Except for Line and Paragraph Separator, or the Byte Order Mark, it is acceptable for browsers and similar user agents to ignore the presence of discouraged characters in HTML or XML. It is up to authoring tools to ensure proper conversion between these characters and equivalent markup where it exists.

3.2 Format Characters Suitable for Use with Markup

The following table contains format characters that do not exhibit the problems discussed at the start of this section. Despite their apparent relation to or similarity with characters in table 3.1, they are considered suitable for use with markup. It is not acceptable for user agents to ignore the characters in table 3.2. For a description of these characters see [Unicode], including the recent updates [Unicode31] and [Unicode32].
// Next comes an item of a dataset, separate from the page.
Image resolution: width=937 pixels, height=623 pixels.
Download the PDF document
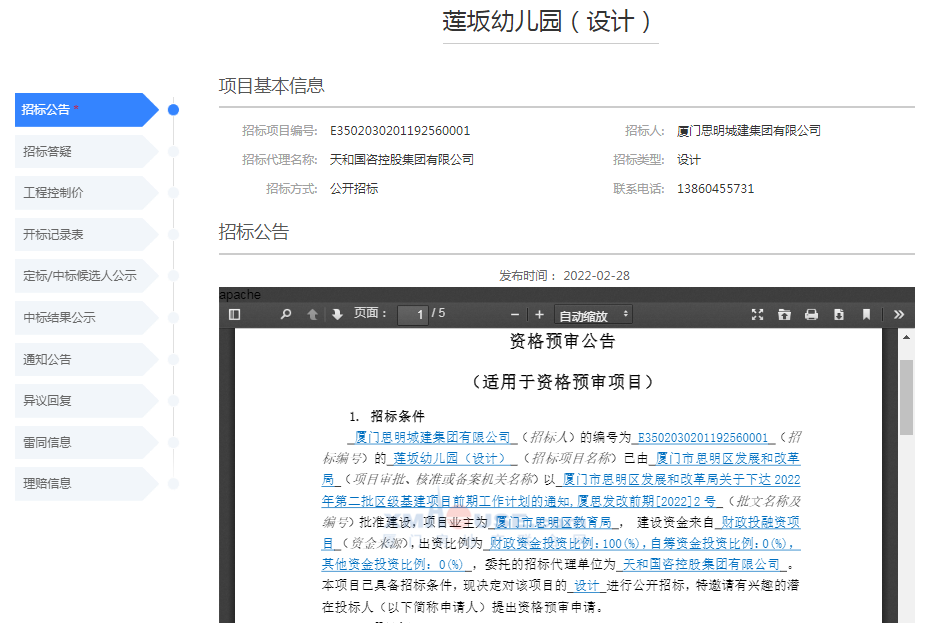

Table 3.2: Some characters that affect text format but are suitable for use with markup

Code points

Names/Description

Short Comment

U+00A0 No-break space In Latin-1
U+00AD Soft Hyphen In Latin-1
U+0363 Combining Grapheme Joiner  
U+070C Syriac Abbreviation Mark (SAM)  
U+0F0C Tibetan tsheg mark  
U+180B..U+180E Mongolian Variation Selectors(FVS1.. FVS3), Mongolian Vowel Separator Required for Mongolian
U+200C..U+200D Zero-width Joiners (ZWJ and ZWNJ) Required for a.o. Persian
U+200E..U+200F Implicit directional marks (LRM and RLM) LRM and RLM are allowed
U+2011 Non breaking Hyphen  
U+202F Narrow No-break Space  
U+2060 Word Joiner Use instead of ZWNBSP
U+2061 Function Application Mathematical use
U+2062 Invisible Times Mathematical use
U+2063 Invisible Comma Mathematical use
U+2FF0..U+2FFB Ideographic character description Graphic characters (not controls)
U+303E Ideographic variation indicator Graphic character (not a control)
FE00..FE0F Variation Selectors Not graphic characters

3.3 Line and Paragraph Separator, U+2028..U+2029

Short description: The line and paragraph separator provide unambiguous means to denote hard line breaks and paragraph delimiters in plain text.

Reason for inclusion: These characters were introduced into the Unicode Standard to overcome the ambiguous and widely divergent use of control codes for this purpose. See Unicode Technical Report #13, Unicode Newline Guidelines [UAX13].

Problems when used in markup: Including these characters in markup text does not work where it would duplicate the existing markup commands for delimiting paragraphs and lines.

Problems with other uses: The separator characters can also problematic when used in plain text, because legacy data is usually converted code point for code point into Unicode and all receivers of Unicode plain text have to effectively be able to interpret the existing use of control codes for this purpose. As a result, fewer Unicode implementations support these characters, than would be the case otherwise.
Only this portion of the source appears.